[Listed records — start]
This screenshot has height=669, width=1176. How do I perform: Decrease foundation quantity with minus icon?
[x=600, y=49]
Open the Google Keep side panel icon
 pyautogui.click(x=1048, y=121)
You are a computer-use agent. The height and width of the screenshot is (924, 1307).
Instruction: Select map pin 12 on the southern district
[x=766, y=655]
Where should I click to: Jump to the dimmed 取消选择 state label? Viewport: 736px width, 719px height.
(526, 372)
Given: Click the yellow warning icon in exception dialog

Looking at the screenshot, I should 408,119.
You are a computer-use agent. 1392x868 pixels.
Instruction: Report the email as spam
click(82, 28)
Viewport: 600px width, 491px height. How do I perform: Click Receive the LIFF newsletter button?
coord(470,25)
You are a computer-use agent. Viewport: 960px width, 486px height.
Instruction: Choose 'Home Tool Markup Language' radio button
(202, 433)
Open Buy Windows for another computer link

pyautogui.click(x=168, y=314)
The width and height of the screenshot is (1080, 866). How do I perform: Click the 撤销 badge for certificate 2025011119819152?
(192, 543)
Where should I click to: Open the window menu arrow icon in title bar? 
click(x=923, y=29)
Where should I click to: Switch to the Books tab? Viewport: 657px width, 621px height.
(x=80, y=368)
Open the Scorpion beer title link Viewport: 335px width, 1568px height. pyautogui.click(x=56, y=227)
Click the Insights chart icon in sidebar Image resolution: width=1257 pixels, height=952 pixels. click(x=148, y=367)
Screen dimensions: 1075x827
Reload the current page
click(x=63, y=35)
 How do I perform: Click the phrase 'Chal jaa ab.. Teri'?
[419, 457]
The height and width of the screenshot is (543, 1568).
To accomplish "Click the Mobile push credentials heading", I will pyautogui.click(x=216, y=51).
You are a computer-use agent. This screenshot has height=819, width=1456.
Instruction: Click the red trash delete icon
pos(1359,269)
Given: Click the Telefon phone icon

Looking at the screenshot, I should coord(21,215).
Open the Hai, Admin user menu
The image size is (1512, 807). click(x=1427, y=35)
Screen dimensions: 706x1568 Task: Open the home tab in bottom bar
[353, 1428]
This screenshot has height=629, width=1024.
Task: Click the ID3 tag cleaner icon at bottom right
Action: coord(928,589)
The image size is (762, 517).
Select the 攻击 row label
[Listed records — finish]
**Try it:** Write out all of the records above exactly as they appear.

**Solution for this task:**
This screenshot has height=669, width=1176. How do I perform: Decrease foundation quantity with minus icon?
[x=600, y=49]
Open the Google Keep side panel icon
 pyautogui.click(x=1048, y=121)
You are a computer-use agent. The height and width of the screenshot is (924, 1307).
Instruction: Select map pin 12 on the southern district
[x=766, y=655]
Where should I click to: Jump to the dimmed 取消选择 state label? Viewport: 736px width, 719px height.
(526, 372)
Given: Click the yellow warning icon in exception dialog

Looking at the screenshot, I should 408,119.
You are a computer-use agent. 1392x868 pixels.
Instruction: Report the email as spam
click(82, 28)
Viewport: 600px width, 491px height. How do I perform: Click Receive the LIFF newsletter button?
coord(470,25)
You are a computer-use agent. Viewport: 960px width, 486px height.
Instruction: Choose 'Home Tool Markup Language' radio button
(202, 433)
Open Buy Windows for another computer link

pyautogui.click(x=168, y=314)
The width and height of the screenshot is (1080, 866). How do I perform: Click the 撤销 badge for certificate 2025011119819152?
(192, 543)
Where should I click to: Open the window menu arrow icon in title bar? 
click(x=923, y=29)
Where should I click to: Switch to the Books tab? Viewport: 657px width, 621px height.
(x=80, y=368)
Open the Scorpion beer title link Viewport: 335px width, 1568px height. pyautogui.click(x=56, y=227)
Click the Insights chart icon in sidebar Image resolution: width=1257 pixels, height=952 pixels. click(x=148, y=367)
Screen dimensions: 1075x827
Reload the current page
click(x=63, y=35)
 How do I perform: Click the phrase 'Chal jaa ab.. Teri'?
[419, 457]
The height and width of the screenshot is (543, 1568).
To accomplish "Click the Mobile push credentials heading", I will pyautogui.click(x=216, y=51).
You are a computer-use agent. This screenshot has height=819, width=1456.
Instruction: Click the red trash delete icon
pos(1359,269)
Given: Click the Telefon phone icon

Looking at the screenshot, I should coord(21,215).
Open the Hai, Admin user menu
The image size is (1512, 807). click(x=1427, y=35)
Screen dimensions: 706x1568 Task: Open the home tab in bottom bar
[353, 1428]
This screenshot has height=629, width=1024.
Task: Click the ID3 tag cleaner icon at bottom right
Action: coord(928,589)
The image size is (762, 517).
Select the 攻击 row label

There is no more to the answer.